The ECB QE thing seems bizarre

The European Bank intends to buy bonds on the open market, they think it increases inflation.  Private investment banks are not selling because they carry high yield bonds, purchased from Euro governments when rates were high.  These are worth too much now that deflation has set in and rates are low.

So who is going to sell the ECB bonds?

Governments, of course, the same governments who own the ECB by the way. One of these governments, Germany is running a surplus and has no need to sell bonds.  The other would love to get bonds at subsidized rates. The ECB intends to sell these to countries based on GDP and population.
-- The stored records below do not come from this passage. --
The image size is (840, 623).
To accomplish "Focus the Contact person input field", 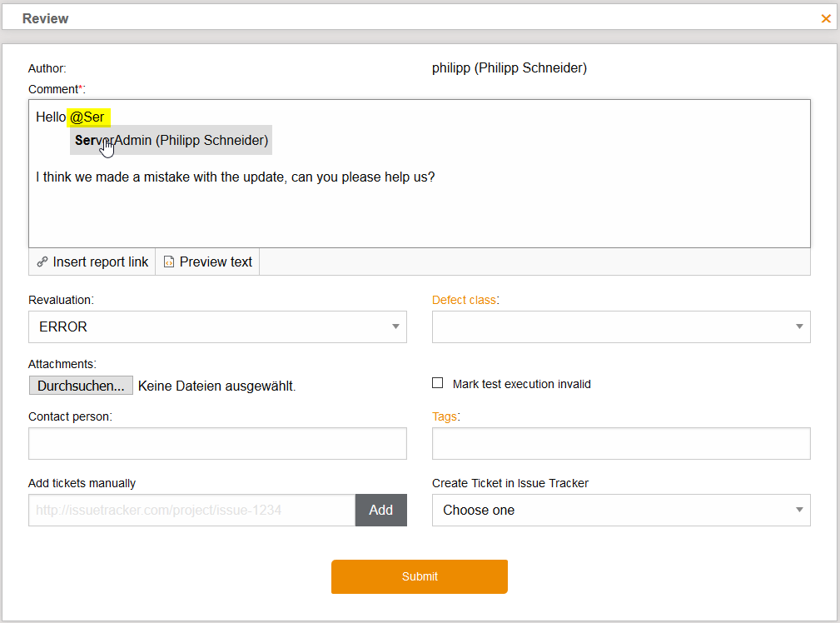I will [x=217, y=444].
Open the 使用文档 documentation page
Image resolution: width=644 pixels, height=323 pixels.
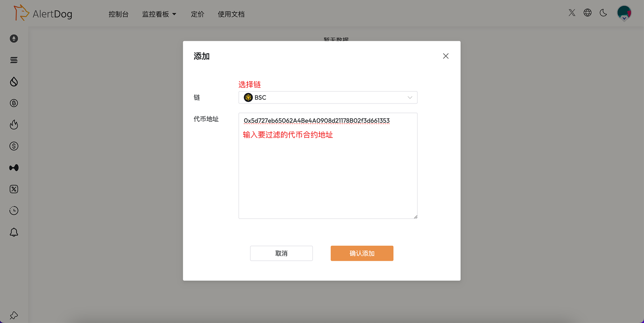coord(231,14)
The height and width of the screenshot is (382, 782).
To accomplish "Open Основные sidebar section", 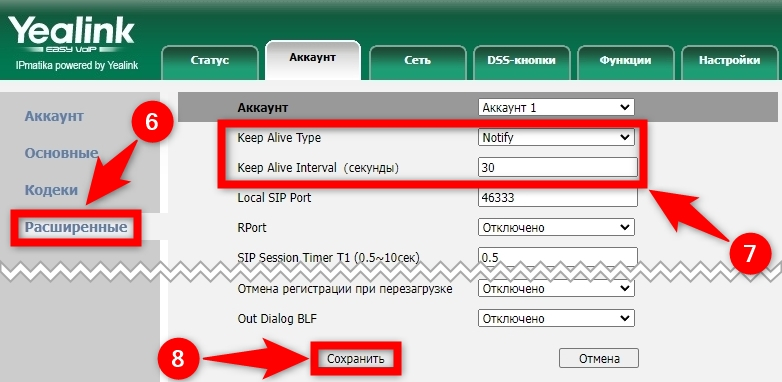I will click(x=61, y=153).
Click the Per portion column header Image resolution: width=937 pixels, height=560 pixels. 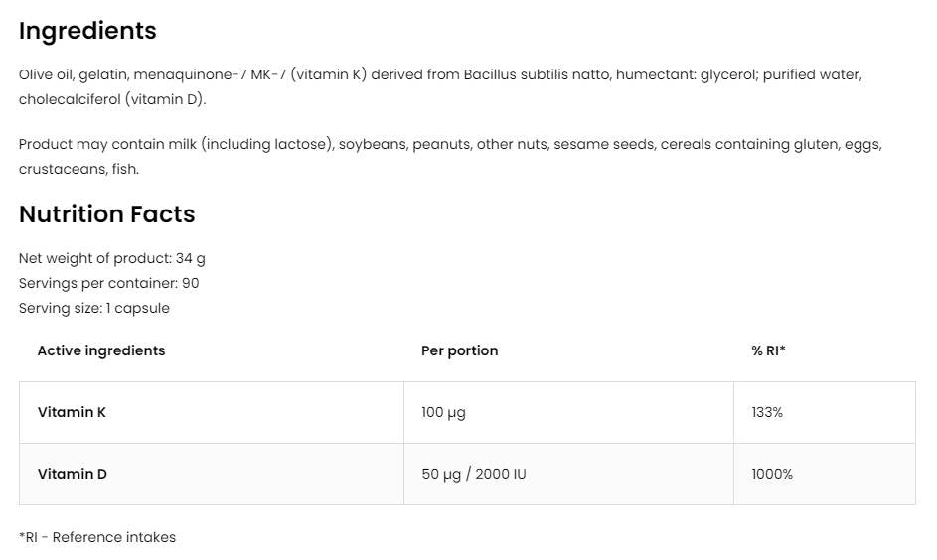[459, 350]
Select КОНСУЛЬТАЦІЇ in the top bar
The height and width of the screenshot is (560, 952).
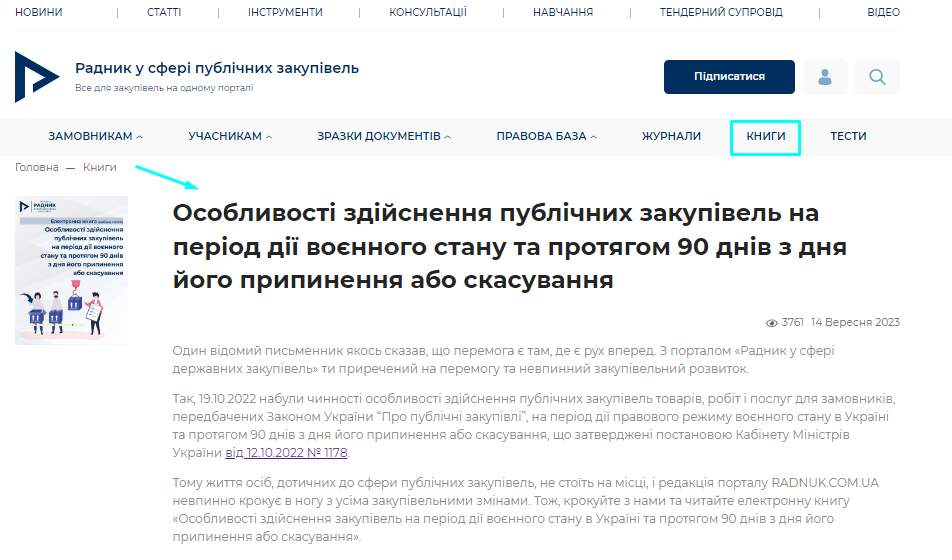[428, 12]
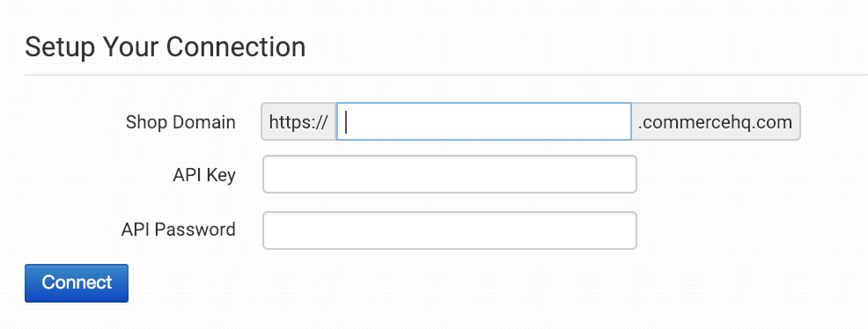Click into the API Key field

tap(450, 174)
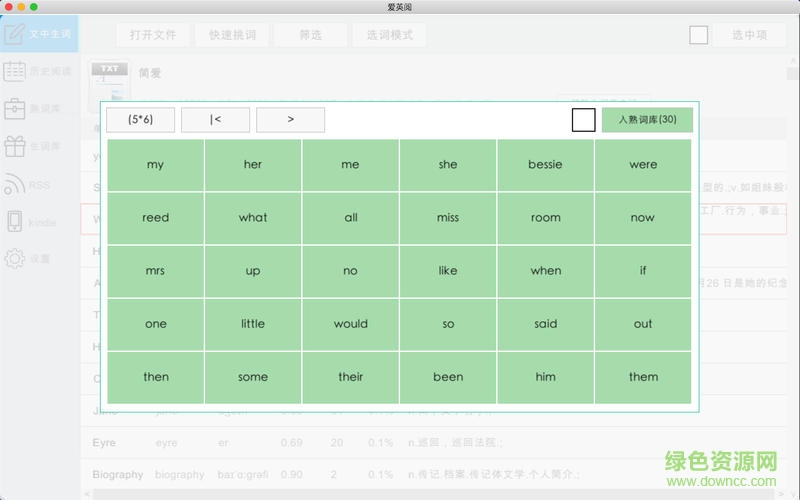Go to next page with > button
This screenshot has width=800, height=500.
(x=290, y=120)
That ratio is likely to be the same as the ratio by which governments own the ECB, here:

Deutsche Bundesbank (Germany) 17.9973
Banco de España (Spain) 8.8409
Banque de France (France) 14.1792
Banca d'Italia (Italy) 12.3108


So the buyers and sellers sit at the same table, in proportion. Are they going to just set the rate to zero and take their share of the ink and paper? What a game this is going to be.  Germany will easily agree to let Italy have some of its share, for a rate above zero, since Germany then earns the rate in proportion. The net result being that Germany ends up taking 18% of all the interest rate subsidies, at market rates. These will be long bonds, so Germany's share becomes a savings account, paying something like 2%.  The other governments end up with loan rates at something like .5%, with retained earnings; still a good deal.

What will Spain, France and Italy do with the money? Benefits to pay off the leftist anti-euro parties, which is almost certainly a deflationary investment.